To this end, Cursor designed a set of reward rules. For example, if the goal is for the model to only make suggestions when the expected acceptance rate is over 25%, the rewards could be set as follows:
- Suggestion accepted: Reward +0.75
- Suggestion rejected: Penalty -0.25
- No suggestion shown: Reward 0
Through this mechanism, the model learns to only make a move when it estimates the acceptance rate to be high enough, in order to maximize its total reward. It internally builds its own judgment model for acceptance rates, and the rest is left to the optimization algorithm.
An Ever-Evolving AI: Cursor’s Online Learning Loop
The policy gradient method has one prerequisite: the data used for training must come from the model that is being optimized. This means that once the model is updated, the data from the old model can no longer be used because it is already “outdated” information.
To obtain the freshest and most effective “on-policy” samples, Cursor must quickly deploy the new model to users, observe its performance, and then immediately feed this new interaction data into the next round of training.
This poses a significant challenge to Cursor’s infrastructure. The entire system requires an efficient loop, from receiving interaction data for a suggestion from a user to that data being used to train the next model, the time must be as short as possible. Currently, it takes Cursor about 1.5 to 2 hours to roll out a new model checkpoint and collect the next round of data. This is already quite fast in the AI industry, but Cursor believes there is still much room for improvement.

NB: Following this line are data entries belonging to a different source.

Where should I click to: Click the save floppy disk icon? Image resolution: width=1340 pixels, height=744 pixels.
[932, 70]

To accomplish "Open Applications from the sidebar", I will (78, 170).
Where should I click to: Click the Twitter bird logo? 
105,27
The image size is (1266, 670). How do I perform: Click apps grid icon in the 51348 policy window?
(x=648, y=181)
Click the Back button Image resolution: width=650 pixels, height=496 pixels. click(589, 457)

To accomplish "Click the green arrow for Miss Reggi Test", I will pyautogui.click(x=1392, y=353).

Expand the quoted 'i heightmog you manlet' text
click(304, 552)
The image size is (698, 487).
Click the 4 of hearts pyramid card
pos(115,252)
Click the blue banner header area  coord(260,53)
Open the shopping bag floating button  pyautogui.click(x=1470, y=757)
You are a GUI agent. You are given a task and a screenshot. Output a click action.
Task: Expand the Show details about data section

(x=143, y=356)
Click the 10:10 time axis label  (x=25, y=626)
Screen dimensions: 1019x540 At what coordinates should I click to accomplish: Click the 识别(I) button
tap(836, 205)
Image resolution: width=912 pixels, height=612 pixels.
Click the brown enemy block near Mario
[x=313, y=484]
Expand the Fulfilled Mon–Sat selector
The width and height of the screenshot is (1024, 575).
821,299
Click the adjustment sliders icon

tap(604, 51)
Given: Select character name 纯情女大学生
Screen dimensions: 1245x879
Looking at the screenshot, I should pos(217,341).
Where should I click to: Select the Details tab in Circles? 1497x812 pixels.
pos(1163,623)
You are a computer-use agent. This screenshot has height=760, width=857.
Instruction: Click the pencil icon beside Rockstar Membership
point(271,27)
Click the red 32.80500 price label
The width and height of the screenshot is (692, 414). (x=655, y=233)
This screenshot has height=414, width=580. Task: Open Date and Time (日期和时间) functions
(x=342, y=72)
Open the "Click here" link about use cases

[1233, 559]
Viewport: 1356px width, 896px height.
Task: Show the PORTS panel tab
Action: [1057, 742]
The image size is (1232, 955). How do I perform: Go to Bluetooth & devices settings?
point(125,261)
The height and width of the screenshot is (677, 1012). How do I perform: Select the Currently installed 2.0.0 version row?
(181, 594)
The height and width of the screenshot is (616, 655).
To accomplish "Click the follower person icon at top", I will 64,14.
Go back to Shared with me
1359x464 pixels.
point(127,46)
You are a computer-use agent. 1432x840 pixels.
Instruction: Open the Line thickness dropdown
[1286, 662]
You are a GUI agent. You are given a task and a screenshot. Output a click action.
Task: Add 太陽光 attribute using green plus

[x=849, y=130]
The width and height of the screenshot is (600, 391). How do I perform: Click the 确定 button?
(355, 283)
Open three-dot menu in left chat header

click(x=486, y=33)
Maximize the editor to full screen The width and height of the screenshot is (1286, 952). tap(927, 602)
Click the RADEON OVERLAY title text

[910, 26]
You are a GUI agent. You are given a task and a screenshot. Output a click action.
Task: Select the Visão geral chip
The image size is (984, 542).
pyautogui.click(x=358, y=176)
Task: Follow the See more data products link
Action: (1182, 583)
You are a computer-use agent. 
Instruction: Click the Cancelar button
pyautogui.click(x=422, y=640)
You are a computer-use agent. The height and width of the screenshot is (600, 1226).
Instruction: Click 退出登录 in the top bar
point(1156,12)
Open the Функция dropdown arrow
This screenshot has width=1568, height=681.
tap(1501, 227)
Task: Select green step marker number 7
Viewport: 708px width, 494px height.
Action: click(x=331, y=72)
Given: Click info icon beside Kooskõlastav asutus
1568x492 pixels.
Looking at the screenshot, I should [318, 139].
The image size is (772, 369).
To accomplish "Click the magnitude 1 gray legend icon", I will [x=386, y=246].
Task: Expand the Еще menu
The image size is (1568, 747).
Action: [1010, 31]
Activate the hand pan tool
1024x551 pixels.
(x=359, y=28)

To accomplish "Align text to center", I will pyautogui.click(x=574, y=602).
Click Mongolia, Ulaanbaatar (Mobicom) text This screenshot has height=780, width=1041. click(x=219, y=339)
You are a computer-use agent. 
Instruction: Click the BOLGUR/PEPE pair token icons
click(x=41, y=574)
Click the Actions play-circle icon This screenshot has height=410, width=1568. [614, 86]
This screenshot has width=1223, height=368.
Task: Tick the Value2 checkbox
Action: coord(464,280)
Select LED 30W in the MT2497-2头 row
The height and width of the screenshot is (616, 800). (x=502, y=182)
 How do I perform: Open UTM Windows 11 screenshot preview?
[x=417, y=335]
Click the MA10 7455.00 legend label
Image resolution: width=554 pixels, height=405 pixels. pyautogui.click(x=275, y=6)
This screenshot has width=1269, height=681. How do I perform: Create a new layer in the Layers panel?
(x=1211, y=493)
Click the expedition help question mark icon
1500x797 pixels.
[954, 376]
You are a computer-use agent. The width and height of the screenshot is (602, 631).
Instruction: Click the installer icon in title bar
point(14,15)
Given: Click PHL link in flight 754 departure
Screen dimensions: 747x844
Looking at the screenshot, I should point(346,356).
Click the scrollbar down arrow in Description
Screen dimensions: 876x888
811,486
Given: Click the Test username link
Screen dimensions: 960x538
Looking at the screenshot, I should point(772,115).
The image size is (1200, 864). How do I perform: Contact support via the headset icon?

Less Interruption, Higher Efficiency: The Impressive Results of the New Tab Model
Using the methods described above, Cursor has successfully trained a brand new Tab model, which is now the default option in the Cursor editor. The results are very significant, as can be seen directly from the data:
| Metric | Old Model | New RL Model | Change |
|---|---|---|---|
| Suggestion Display Rate | Baseline | Baseline | -21% |
| Suggestion Acceptance Rate | Baseline | Baseline | +28% |
In short, the new Tab model has learned to make suggestions at more appropriate times, thereby reducing interruptions by 21%, while the quality of its suggestions is higher, leading to a 28% increase in the acceptance rate.
Cursor hopes that this improvement will significantly enhance the coding experience for developers and plans to continue to deepen the application of these methods in the future. This is not just a model update, but a testament to their team’s commitment to building the ultimate developer tool.